In going through the book of Romans, we’re now in the final chapter. Here, Paul gives his greetings to various people he knows in the church.
Don’t ignore these verses. They still contain truth and insight that will benefit us.
I commend to you our sister Phoebe, a servant of the church in Cenchrea. I ask you to receive her in the Lord in a way worthy of the saints and to give her any help she may need from you, for she has been a great help to many people, including me.
The first person he talks about is a woman named Phoebe. I need to take some time to talk about her. The English translations don’t do her justice.
I understand that there are churches and denominations who believe that women have no place in leadership. I don’t want to offend any of these people, but truth is truth.
Suffice it to say that there are a few places in Scripture where the translators try to blur the more controversial verses. They want believers to be happy, reading them in church.
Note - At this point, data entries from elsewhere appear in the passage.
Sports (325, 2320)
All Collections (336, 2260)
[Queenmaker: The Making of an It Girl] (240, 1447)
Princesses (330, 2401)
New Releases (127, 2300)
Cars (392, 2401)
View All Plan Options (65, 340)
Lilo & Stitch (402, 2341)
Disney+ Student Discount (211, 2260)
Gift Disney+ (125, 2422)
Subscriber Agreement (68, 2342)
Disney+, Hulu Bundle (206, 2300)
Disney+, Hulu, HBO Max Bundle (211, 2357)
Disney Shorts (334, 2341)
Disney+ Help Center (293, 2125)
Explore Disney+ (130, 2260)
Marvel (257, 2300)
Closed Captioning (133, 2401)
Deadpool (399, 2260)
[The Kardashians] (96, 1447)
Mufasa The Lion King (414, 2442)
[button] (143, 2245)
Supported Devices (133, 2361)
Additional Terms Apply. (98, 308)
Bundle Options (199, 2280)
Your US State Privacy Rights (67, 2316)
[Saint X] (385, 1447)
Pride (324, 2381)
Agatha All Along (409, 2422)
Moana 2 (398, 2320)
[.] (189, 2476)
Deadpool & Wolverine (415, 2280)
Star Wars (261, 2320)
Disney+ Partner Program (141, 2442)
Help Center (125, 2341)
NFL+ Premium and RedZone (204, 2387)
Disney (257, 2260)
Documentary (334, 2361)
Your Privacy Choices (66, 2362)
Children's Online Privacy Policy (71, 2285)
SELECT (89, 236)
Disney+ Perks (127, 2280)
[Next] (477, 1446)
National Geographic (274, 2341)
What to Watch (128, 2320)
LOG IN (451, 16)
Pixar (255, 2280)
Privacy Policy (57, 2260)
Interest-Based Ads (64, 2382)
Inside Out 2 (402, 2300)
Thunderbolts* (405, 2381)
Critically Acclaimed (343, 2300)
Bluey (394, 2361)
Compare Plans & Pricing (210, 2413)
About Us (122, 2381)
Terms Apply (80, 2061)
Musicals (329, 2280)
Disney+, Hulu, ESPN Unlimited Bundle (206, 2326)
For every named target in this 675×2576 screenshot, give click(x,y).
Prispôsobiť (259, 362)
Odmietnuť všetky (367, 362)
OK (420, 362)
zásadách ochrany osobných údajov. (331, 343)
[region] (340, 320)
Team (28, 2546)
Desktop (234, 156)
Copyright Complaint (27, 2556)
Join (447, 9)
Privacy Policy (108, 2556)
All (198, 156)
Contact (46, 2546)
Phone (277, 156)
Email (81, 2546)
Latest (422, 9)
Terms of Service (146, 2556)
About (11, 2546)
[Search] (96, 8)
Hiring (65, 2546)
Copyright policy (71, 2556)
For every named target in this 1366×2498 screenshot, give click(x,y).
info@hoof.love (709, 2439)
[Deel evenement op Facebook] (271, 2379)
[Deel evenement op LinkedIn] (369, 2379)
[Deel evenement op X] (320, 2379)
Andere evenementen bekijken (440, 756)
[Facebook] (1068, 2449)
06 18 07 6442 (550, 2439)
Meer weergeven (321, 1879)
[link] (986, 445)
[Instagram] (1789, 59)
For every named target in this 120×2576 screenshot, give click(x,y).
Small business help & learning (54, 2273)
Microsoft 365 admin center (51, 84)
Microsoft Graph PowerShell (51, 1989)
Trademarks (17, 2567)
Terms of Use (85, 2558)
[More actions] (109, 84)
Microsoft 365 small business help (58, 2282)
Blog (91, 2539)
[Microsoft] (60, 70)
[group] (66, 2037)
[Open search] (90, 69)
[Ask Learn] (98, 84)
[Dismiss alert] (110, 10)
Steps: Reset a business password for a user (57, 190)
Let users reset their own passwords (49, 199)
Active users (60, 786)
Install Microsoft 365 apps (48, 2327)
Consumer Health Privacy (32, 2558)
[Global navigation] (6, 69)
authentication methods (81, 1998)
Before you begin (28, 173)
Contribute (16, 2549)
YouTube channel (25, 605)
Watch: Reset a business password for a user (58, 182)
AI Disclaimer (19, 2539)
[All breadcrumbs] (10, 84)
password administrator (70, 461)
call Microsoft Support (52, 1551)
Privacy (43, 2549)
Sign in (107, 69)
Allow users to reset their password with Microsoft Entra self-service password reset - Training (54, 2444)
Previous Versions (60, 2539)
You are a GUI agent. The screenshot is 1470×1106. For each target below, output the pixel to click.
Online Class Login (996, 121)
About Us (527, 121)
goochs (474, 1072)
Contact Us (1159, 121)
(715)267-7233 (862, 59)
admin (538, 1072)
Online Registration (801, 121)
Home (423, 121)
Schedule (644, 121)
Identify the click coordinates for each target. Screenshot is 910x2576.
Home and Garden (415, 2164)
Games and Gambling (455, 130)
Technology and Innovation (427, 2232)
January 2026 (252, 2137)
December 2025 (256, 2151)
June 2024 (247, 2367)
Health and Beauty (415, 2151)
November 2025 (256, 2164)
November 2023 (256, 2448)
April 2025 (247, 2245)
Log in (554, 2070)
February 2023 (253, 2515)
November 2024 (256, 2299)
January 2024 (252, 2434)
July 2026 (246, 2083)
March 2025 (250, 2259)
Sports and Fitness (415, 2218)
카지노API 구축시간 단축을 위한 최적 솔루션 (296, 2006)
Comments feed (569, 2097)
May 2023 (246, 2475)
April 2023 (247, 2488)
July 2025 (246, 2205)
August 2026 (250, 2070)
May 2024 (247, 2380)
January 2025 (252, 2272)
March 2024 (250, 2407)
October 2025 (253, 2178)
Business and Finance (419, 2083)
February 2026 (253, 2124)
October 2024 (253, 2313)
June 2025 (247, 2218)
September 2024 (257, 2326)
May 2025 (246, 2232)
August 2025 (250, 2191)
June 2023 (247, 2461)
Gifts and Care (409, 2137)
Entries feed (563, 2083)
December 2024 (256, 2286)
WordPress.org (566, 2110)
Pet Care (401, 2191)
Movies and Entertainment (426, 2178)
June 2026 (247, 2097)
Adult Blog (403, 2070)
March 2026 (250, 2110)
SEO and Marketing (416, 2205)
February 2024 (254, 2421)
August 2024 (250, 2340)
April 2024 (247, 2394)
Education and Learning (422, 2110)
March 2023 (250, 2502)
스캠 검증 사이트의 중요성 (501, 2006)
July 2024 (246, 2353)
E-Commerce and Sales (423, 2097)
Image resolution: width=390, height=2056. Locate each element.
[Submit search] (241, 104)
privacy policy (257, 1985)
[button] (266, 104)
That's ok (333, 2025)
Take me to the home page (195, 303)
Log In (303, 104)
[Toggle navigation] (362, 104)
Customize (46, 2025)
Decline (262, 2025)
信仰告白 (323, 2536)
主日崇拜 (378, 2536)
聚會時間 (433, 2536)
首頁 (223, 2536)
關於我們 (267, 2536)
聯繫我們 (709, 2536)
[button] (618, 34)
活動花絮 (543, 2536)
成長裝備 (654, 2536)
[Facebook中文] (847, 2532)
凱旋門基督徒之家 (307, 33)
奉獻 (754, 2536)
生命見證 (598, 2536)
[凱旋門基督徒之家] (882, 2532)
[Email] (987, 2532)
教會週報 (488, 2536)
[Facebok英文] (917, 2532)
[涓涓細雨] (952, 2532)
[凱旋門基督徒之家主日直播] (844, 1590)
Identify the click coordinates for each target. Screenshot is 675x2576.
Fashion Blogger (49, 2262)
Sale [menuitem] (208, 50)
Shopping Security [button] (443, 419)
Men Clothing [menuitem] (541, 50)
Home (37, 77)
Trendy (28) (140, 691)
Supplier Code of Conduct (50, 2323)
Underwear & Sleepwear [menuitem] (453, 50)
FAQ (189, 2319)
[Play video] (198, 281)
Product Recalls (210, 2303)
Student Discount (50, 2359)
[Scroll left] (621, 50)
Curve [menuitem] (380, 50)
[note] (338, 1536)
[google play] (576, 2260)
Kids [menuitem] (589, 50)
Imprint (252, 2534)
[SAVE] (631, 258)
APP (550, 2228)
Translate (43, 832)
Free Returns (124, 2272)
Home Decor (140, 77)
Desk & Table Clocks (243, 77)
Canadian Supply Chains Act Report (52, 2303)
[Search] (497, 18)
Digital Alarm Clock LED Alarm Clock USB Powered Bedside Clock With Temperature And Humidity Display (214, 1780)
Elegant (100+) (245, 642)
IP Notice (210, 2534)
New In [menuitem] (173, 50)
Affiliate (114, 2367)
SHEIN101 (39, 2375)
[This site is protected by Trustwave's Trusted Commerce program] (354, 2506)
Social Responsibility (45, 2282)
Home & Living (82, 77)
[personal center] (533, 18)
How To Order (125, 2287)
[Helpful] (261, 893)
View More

Some are happy because the translation doesn’t offend their traditions. Others are happy simply because they don’t know what the verse is actually saying. This is one of those places in Scripture.
One of my pet peeves with translators is their treatment of women in the Scripture. Let me explain with this section. It has a number of examples.
First, the word, servant, is the word, diakonon in the Greek. In reality, it literally means a household servant – so what’s the problem?
Actually, the problem is this…when it refers to a man (1 Timothy 4:6, Colossians 1:7; 4:7) it’s translated as minister or deacon. Yet, when use for Phoebe, they chose the word, servant.
While the words servant, minister, and deacon all have the same original meaning; in our modern terminology, they imply much different functions. We get the idea that women servants are somehow less important than men servants.
In this section, Paul is commending her to the church. That tells me that they are just meeting her for the first time. Phoebe must have been one of the group of travelers who brought this letter to the church in Rome. He asks the church to receive her worthily.
He instructs the church to give her any help she needs. That Greek passage literally reads, stand with her, be at hand, ready to assist her in her work. But what is that work? Here’s where it really gets interesting.
The NIV says that she has been a great help to many people including me. The Greek word that Paul uses for her is a prostatis. This is the only place that word is used in Bible. It’s a word that’s full of meaning.
It’s definition is a woman set over others. According to Thayer’s Lexicon, it describes a female guardian, protectress, or patroness, caring for the affairs of others and aiding them with her resources.
This word basically means that she is the head of a mission’s organization. Phoebe runs an organization that raises money for missions. More than that, according to Paul’s own words, he is one of those missionaries that she supports. That’s why Paul asks them to help her any way they can.
It’s sad that many translations water down these verses that show women in a place of authority. God will use whoever is available to further His kingdom.
I have a problem with people who try to erect a glass ceiling in God’s church. Any person, no matter who they are or where they came from, can rise as far as God calls them in His kingdom.
Question: What is God’s calling on your life?